*EXERCISE PROMPT*:
An acceptable answer repeats exactly the line containing "Tap the 3:01 AM timestamp" and all lines that follow it in the listing below, and it includes no pictures.

"""

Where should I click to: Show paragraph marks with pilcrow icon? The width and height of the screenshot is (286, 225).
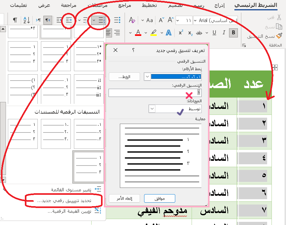15,20
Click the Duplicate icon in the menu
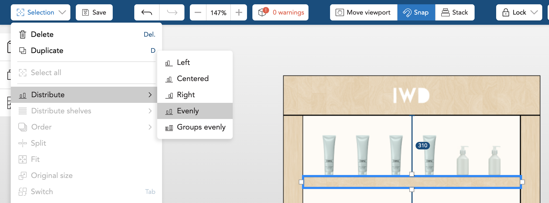 click(x=23, y=51)
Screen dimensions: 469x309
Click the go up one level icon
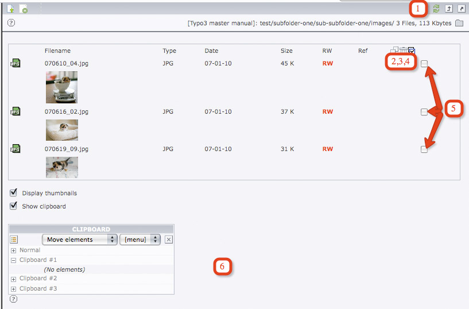(449, 9)
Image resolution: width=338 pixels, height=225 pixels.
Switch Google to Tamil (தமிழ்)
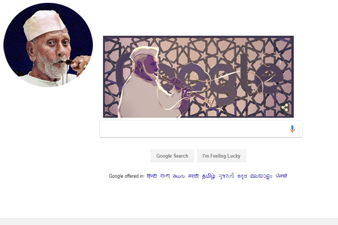click(208, 176)
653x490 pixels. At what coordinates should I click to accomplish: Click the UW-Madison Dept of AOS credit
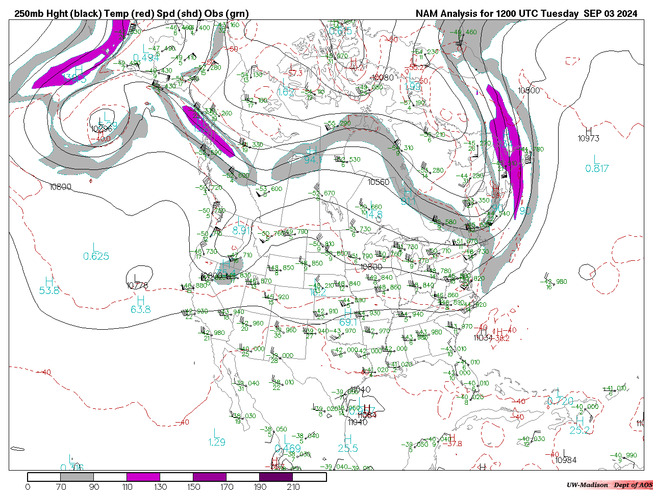pos(609,485)
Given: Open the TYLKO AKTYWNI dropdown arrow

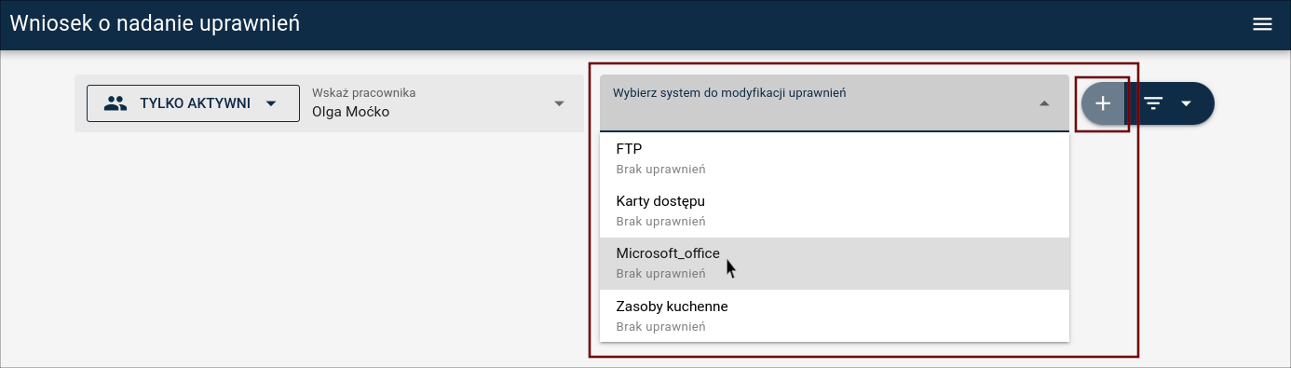Looking at the screenshot, I should [271, 103].
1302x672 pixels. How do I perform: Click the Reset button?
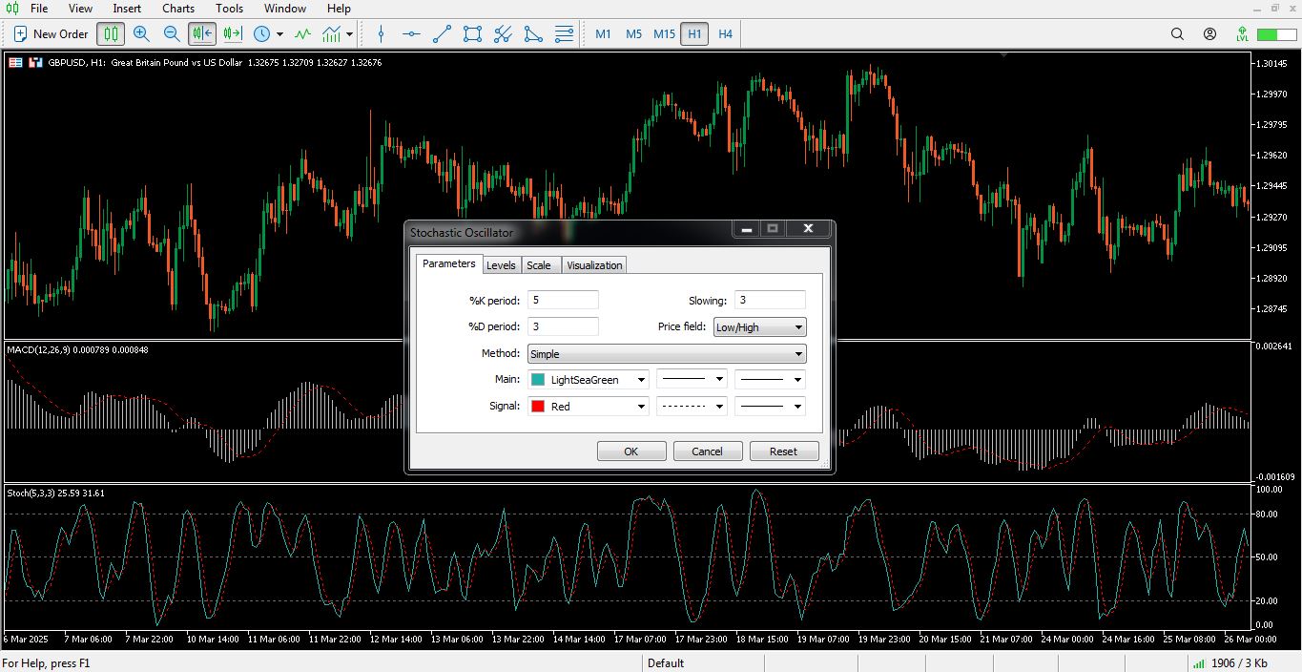783,452
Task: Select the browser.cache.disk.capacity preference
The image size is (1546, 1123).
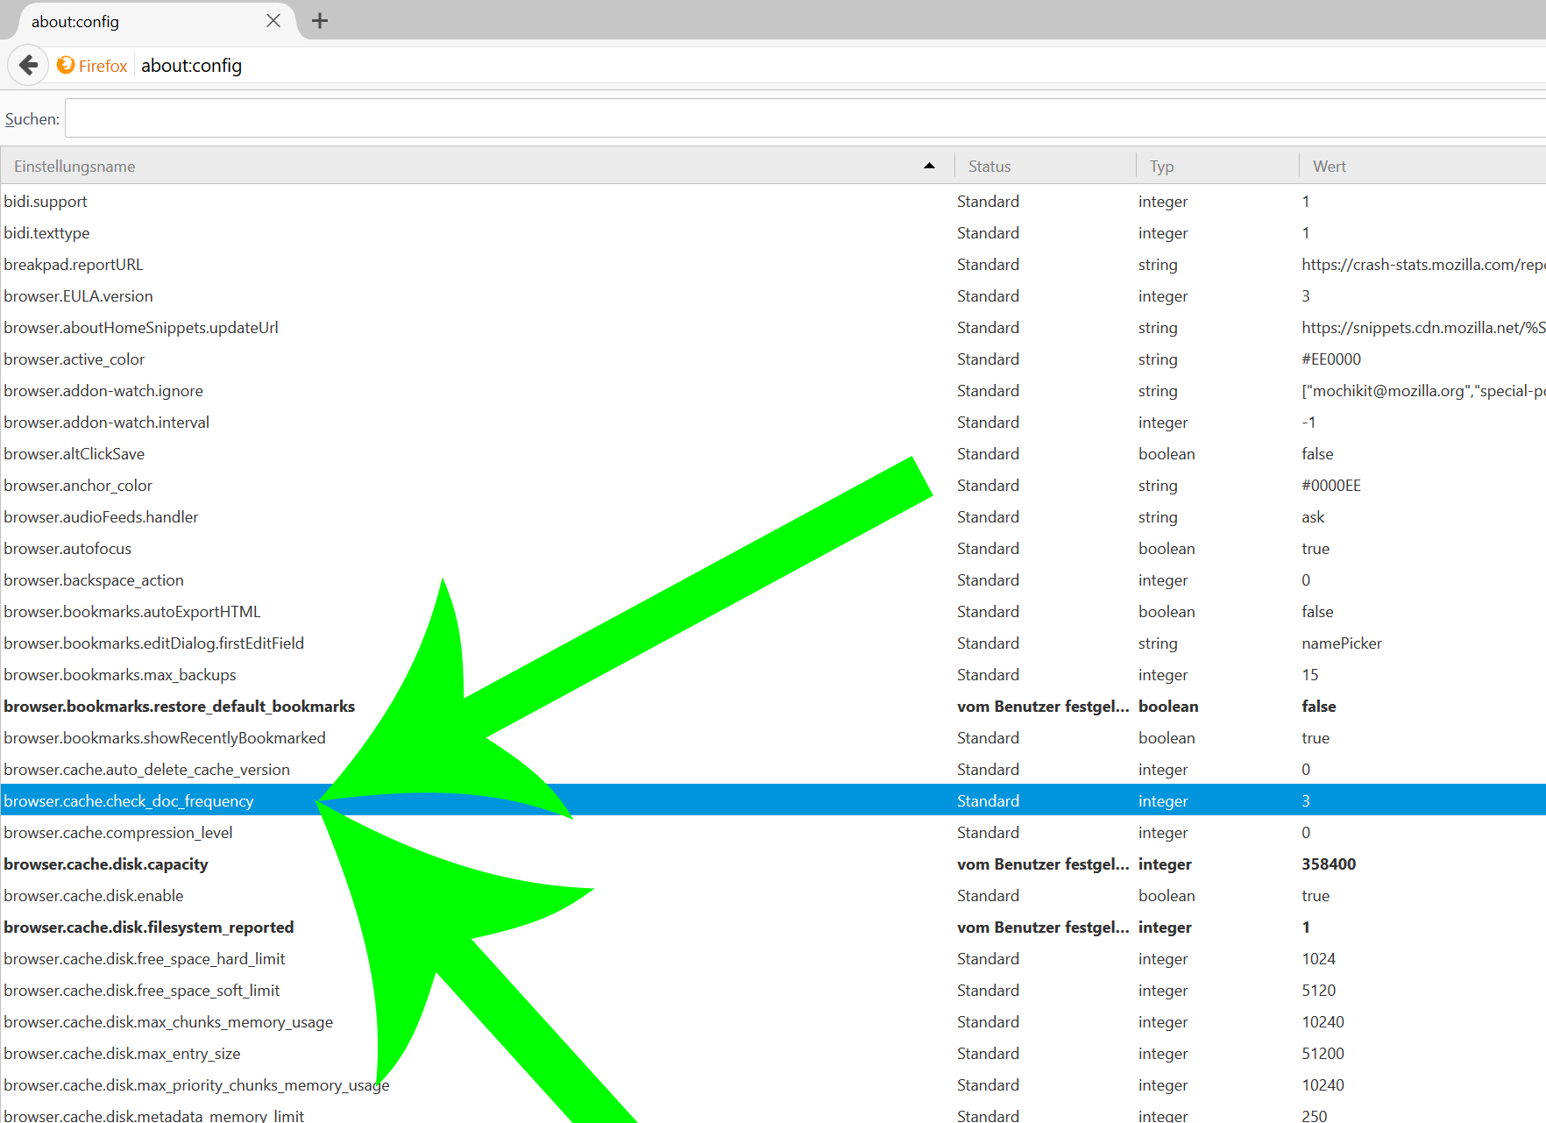Action: [106, 864]
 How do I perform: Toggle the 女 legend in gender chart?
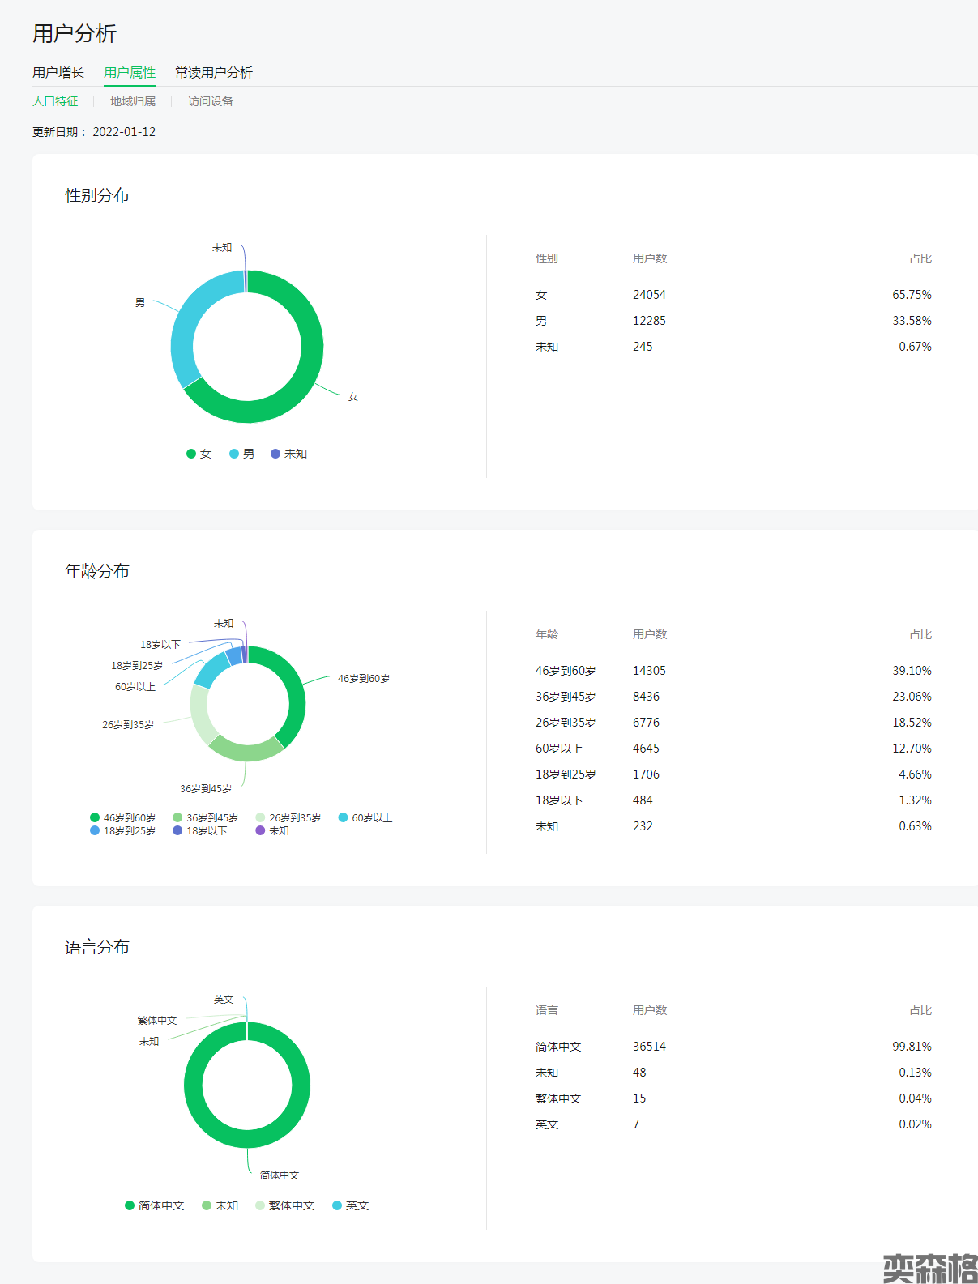(x=199, y=454)
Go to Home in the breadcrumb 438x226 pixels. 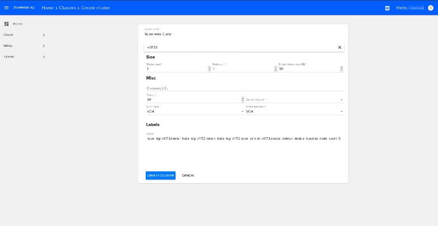click(47, 8)
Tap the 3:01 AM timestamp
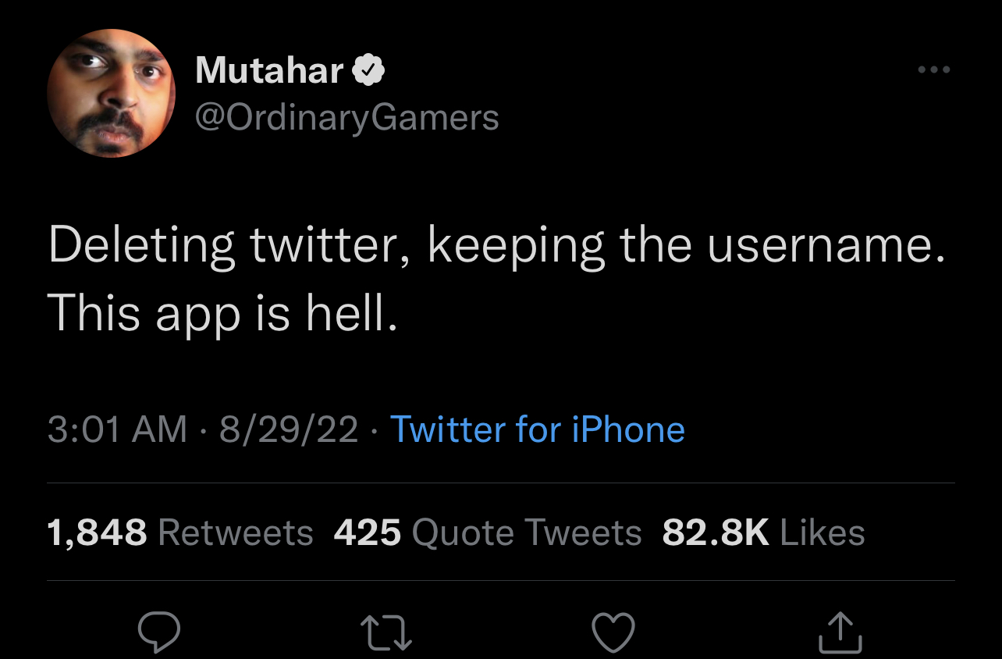The width and height of the screenshot is (1002, 659). [117, 429]
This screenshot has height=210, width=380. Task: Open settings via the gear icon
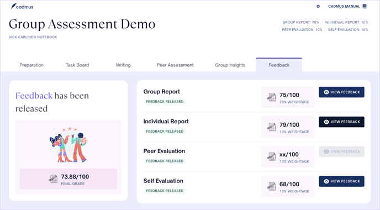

"""

*ANSWER FOR THIS EXERCISE*:
Tap the 3:01 AM timestamp
The width and height of the screenshot is (1002, 659). [117, 429]
This screenshot has height=210, width=380. Task: Open settings via the gear icon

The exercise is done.